Mas o bom senso escasseia sob a proliferação de ideias radicais, que, mais e mais, parecem plausíveis, sob as emoções dos ouvintes; a bem da verdade, diante do acoplamento calculado de emoções, de crenças, de preconceitos e de informações, especialmente urdidas, ao gosto do freguês: informações à moda. Um sussurro do diabo, capaz de apertar os gatilhos da vontade. A propaganda política já os conhece, já os fabrica com extrema proficiência, sob uma tecnologia que combina massificação e especialização, que produz, em conteúdo e em forma, um discurso para cada ouvinte (e para todos os ouvintes), com o fim de conduzir-nos a todos para o mesmo curral.
Nunca, em meu tempo de vida, pareceu-me mais oportuno conclamar os concidadãos para o bom senso, para que abandonem, em favor da democracia, desse lugar que permite pensar e dizer, sob regras, quaisquer ideias radicais. E não se trata de uma rendição, do abandono das convicções, muito ao contrário. É precisamente um ato de amor às convicções. Uma conclamação para ocupar o centro democrático serve para muitas coisas. É indispensável para, em primeiro lugar, diluir os oportunistas que vestiram, no Brasil, o disfarce da razoabilidade, do alto de seu grau de centristas. Redefine, em seguida, um espaço de entendimento que, se for perdido, nos levará ao estado de guerra hobbesiano. O centro, por oposição à extrema direita fascista, que se organiza e que se fortalece aqui e em muitos países, será a Arca de Noé. Um lugar de pragmatismo onde é de todo aconselhável que convivam raposas e galinhas, lobos e ovelhas. As raposas e os lobos continuarão a ser raposas e lobos, com vontade de comer galinhas e ovelhas, mas sob um armistício temporário e indispensável para que, desse modo, passada a tempestade e o dilúvio, quando as águas refluírem, todos ainda existam, sob a ordem natural das coisas, para continuar a comer e a ser comidos. Na arca são bem-vindo progressistas e conservadores, todos os bichos da floresta, para que permaneçam convictos da importância do enquadramento democrático, porque, sem democracia, nada mais existirá senão opressores e oprimidos. Não haverá bichos se não houver mundo, apenas o silêncio e a escuridão, a morte para aqueles que dependem de dizer, de pensar e de escolher para existir.

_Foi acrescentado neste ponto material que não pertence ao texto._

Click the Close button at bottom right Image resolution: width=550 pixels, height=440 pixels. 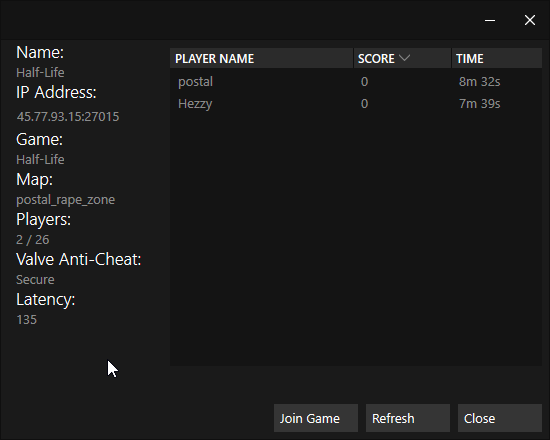500,418
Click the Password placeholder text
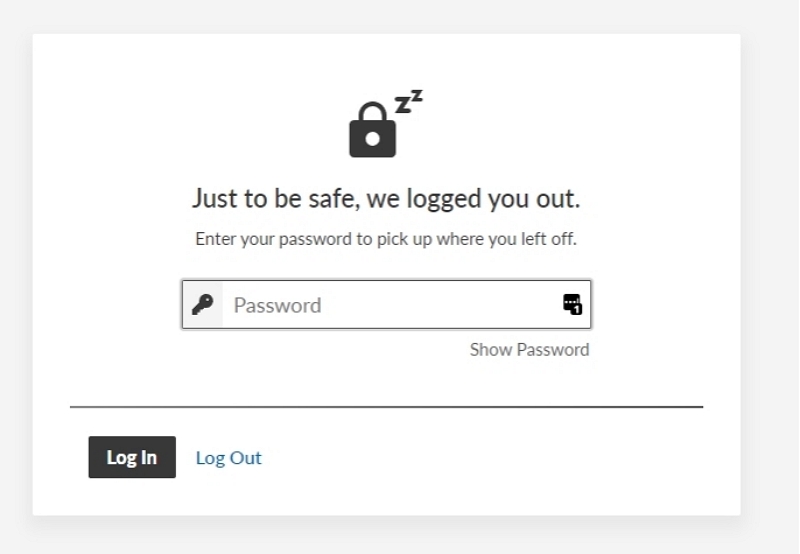Viewport: 800px width, 554px height. 278,305
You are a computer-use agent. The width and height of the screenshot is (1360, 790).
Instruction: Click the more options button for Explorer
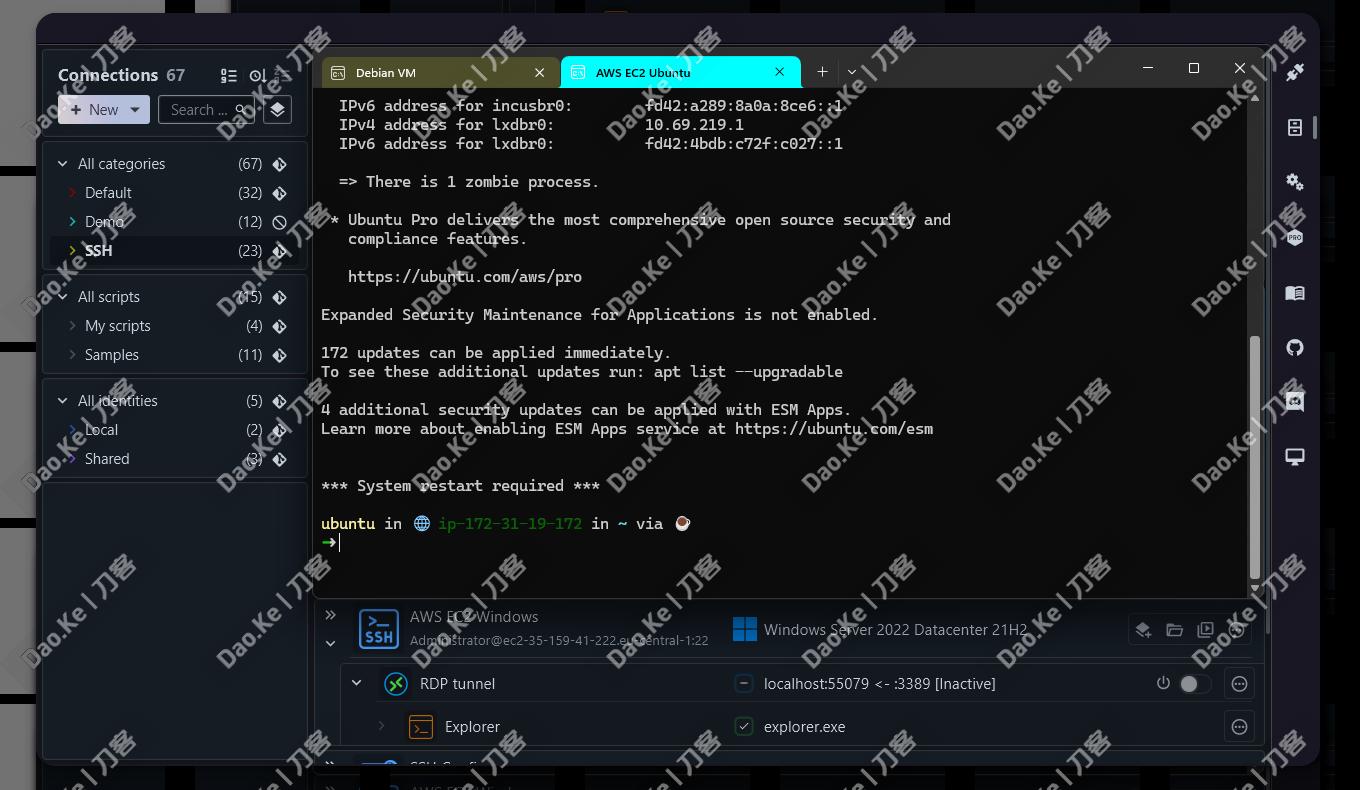[1239, 727]
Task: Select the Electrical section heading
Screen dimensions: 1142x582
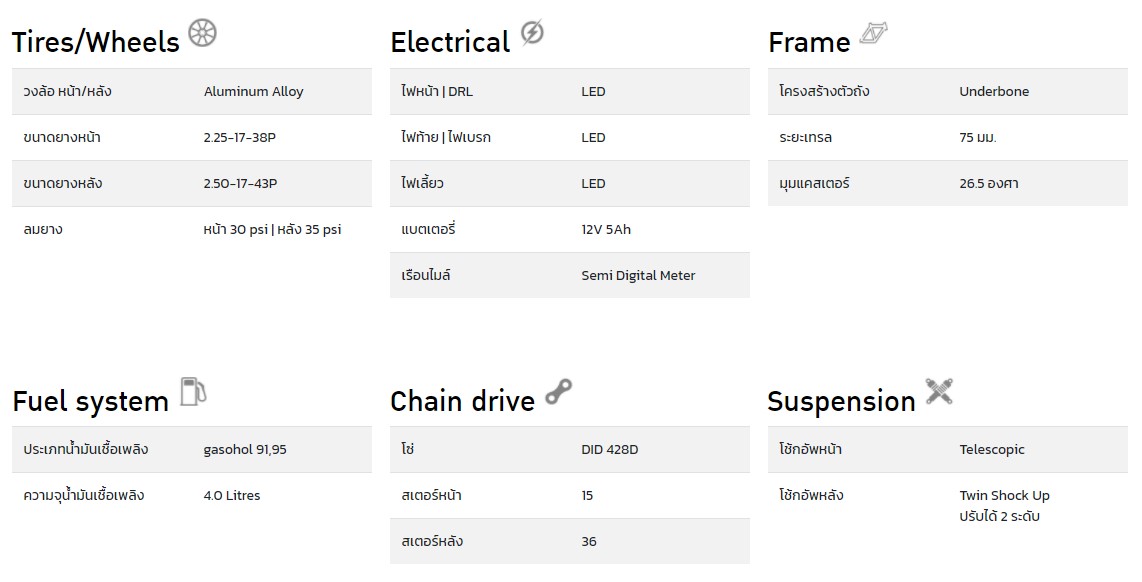Action: click(x=450, y=42)
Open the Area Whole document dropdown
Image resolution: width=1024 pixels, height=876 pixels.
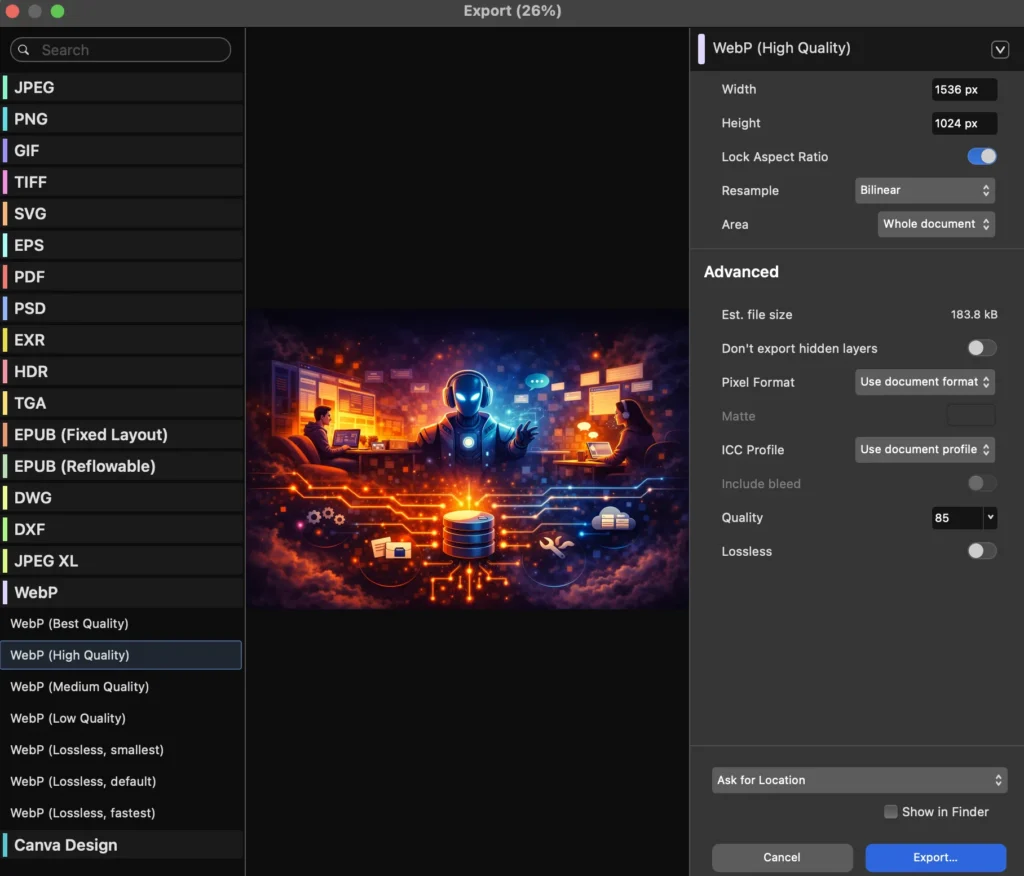click(936, 224)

É ingênuo e mortal acreditar que haverá lugar aos oprimidos entre os opressores, ou entre os opressores disfarçados de oprimidos. Não se deve esquecer de que extremismos prevalentes, sobretudo quando vitoriosos, têm a capacidade de controlar as percepções, para detrair o bom senso e travesti-lo de contrapolo: é a camuflagem das obviedades, para que se mimetizem na floresta dos radicalismos.
É preciso que a democracia sobreviva e, com ela, também os seus seres, para que melhorem, para que se desenvolvam, para que expurguem seus defeitos, porque o fim das democracias não é remédio.
O centro é o lugar precípuo de sobrevivência das democracias, não é o meio fio, não é o cimo do muro, não é um não-lugar, mas o magneto, o campo para o qual se atraem as convergências, o mínimo de entendimento. Então, nos resta ocupar e disputar o centro, fortalecê-lo, convidar partidários e adversários para que nele coabitem até que as águas refluam. Vamos ocupar o centro!
Walfrido Warde é Advogado, presidente do Instituto para a Reforma das Relações entre Estado e Empresa.